S'pore scientist find mutation responsible for rare birth defect

Photo above: (Left) Full facial photograph of individual with Hamamy Syndrome. (Right) Long bone fracture of individual with Hamamy syndrome.

SINGAPORE - Scientists at A*STAR's Institute of Medical Biology (IMB) have identified the genetic cause of a birth defect known as Hamamy syndrome.

Hamamy syndrome is a rare genetic disorder which is marked by abnormal facial features and defects in the heart, bone, blood and reproductive cells.

Only a handful of people in the world have been identified with Hamamy Syndrome making it a very rare genetic disorder.

Its exact cause was unknown until the groundbreaking discovery, which was done in collaboration with with doctors and scientists in Jordan, Turkey, Switzerland and USA.

The international team have pinpointed the genetic mistake to be a mutation in a single gene called IRX5.

IRX5 is part of a family of transcription factors that is highly conserved in all animals, meaning that this gene is present not only in humans but also in mice, fish, frogs, flies and even worms.

Using a frog model, the scientists demonstrated that Irx5 orchestrates cell movements in the developing foetus which underlie head and gonad formation.

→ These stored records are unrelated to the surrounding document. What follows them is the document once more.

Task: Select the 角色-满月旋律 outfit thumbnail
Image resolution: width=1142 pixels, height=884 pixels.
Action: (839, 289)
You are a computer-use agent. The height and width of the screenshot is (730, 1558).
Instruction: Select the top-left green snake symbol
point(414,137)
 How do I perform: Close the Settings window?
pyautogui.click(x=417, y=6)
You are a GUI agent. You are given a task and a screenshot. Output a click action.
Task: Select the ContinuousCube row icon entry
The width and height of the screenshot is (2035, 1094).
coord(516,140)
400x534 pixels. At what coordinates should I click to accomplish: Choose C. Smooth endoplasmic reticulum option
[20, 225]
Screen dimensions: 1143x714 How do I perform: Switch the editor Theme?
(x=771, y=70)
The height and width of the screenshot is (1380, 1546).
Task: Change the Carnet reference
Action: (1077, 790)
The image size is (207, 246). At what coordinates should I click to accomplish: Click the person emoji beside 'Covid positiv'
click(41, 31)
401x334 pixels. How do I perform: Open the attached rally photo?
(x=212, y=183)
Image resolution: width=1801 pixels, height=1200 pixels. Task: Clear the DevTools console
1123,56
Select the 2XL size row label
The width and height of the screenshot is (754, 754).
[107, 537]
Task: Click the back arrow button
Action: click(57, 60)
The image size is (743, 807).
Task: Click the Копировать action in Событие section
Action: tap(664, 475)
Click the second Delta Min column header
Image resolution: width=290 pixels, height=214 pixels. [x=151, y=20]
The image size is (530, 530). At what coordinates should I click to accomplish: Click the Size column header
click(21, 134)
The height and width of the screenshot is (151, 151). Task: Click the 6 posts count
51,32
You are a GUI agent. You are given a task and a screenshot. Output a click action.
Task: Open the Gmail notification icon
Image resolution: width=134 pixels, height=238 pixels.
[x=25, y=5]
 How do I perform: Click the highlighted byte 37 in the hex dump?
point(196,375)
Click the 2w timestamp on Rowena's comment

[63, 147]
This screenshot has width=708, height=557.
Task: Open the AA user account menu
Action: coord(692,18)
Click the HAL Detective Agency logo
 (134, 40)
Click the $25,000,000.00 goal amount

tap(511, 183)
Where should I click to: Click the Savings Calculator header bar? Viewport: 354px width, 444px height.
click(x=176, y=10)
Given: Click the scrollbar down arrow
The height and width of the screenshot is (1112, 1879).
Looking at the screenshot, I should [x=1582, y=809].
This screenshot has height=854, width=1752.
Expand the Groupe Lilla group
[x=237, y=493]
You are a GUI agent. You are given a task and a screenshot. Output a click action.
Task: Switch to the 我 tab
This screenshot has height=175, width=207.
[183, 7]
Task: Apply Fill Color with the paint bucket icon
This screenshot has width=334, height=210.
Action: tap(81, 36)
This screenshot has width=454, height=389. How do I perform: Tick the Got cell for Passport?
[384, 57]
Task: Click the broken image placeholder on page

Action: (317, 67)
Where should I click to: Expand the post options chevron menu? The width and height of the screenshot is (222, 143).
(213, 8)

The work lends new insights into common ailments such as heart disease, osteoporosis, blood disorders and possibly sterility.

The findings also provide a framework for understanding evolutionary questions, such as why humans of different ethnicities have distinct facial features and how these are embedded in our genome, said Dr Bruno Reversade, Senior Principle Investigator at IMB.

This is as IRX genes have been repeatedly co-opted during evolution, and small variations in their activity could underlie differences in an organism's appearance.

Rare genetic diseases, usually caused by mutations in a single gene, provide a unique opportunity to better understand more common disease processes.

These "natural" experiments are similar to carefully controlled knockout animal experiments, in which the function of single genes are analysed and often give major insights into general health issues, the researchers said.